Millions of women are trapped in low-income jobs or face the risk of trafficking

Published: July 13, 2021 03:26 AM GMT

Updated: July 13, 2021 05:23 AM GMT

Vietnam's poor women slave away in dead-end jobs

A woman delivers ice to customers for a meager living in Thua Thien Hue province. (Photo: UCA News)

Mary Nguyen Thi Vy worked 10 hours a day for three years at a factory processing salangane nests in Vietnam's southern central province of Thua Thien Hue.

Vy, who is slight of build, cleaned raw nests by manually picking feathers from edible nests. The routine job cost her 5 million dong (US$217) and she had to gradually pay her agent 400,000 dong per month as she had no money to pay in one go.

Most of the 32 workers had to borrow money to pay agents for their jobs and use their wages to gradually repay loans each month.

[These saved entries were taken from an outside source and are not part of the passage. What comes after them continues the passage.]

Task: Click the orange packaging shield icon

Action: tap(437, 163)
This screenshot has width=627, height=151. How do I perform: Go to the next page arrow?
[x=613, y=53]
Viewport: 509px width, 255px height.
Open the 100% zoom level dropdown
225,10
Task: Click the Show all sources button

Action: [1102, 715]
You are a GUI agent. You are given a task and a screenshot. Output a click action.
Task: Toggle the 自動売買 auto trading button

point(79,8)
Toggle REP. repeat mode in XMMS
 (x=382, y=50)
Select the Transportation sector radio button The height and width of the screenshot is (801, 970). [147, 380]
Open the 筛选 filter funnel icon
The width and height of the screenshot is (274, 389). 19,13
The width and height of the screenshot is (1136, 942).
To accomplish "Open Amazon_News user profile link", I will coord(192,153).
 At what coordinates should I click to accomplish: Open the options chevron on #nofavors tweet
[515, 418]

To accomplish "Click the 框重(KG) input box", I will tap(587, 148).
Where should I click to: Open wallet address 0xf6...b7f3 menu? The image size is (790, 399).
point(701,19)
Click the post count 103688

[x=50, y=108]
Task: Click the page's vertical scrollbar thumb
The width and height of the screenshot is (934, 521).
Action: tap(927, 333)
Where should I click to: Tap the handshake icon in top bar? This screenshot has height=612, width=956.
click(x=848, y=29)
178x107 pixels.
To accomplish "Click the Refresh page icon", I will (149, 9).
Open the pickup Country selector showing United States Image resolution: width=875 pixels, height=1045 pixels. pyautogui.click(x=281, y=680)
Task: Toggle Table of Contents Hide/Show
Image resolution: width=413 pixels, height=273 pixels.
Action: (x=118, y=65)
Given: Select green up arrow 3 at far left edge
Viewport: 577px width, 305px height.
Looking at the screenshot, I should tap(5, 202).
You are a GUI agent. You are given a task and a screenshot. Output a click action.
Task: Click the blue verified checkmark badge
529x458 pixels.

“The factory owner only paid me 2.9 million dong per month, deducted my salary for days off and gave me no health insurance,” Vy said, adding that the employer offered her a free uniform.

She said the low salary level is acceptable for rural living for her and other unskilled manual workers who do not dare to demand a rise in salary since having regular jobs is their lifesaver.

The employer refused to increase wages as he knew that local workers are farmers who are in a tight corner harvesting poor crops and look for any manual labor to put food on the table.

I am still owed unpaid salary for three months and I don’t have a hope in hell of being paid

Vy, who lives with her husband’s blind grandmother in a squalid 30-square-meter house, said the factory was closed in early May when local authorities imposed social distancing rules to contain a new wave of the coronavirus.

“I am still owed unpaid salary for three months and I don’t have a hope in hell of being paid,” said Vy, who suffers a bad back and poor sight due to sitting working hard for a long time.

The mother of one said her husband died in a road accident two years ago, leaving her the sole breadwinner in her household.

Vy said female workers like her toil at factories for paltry salaries to support their families and most of them could not afford to cover their health and other needs.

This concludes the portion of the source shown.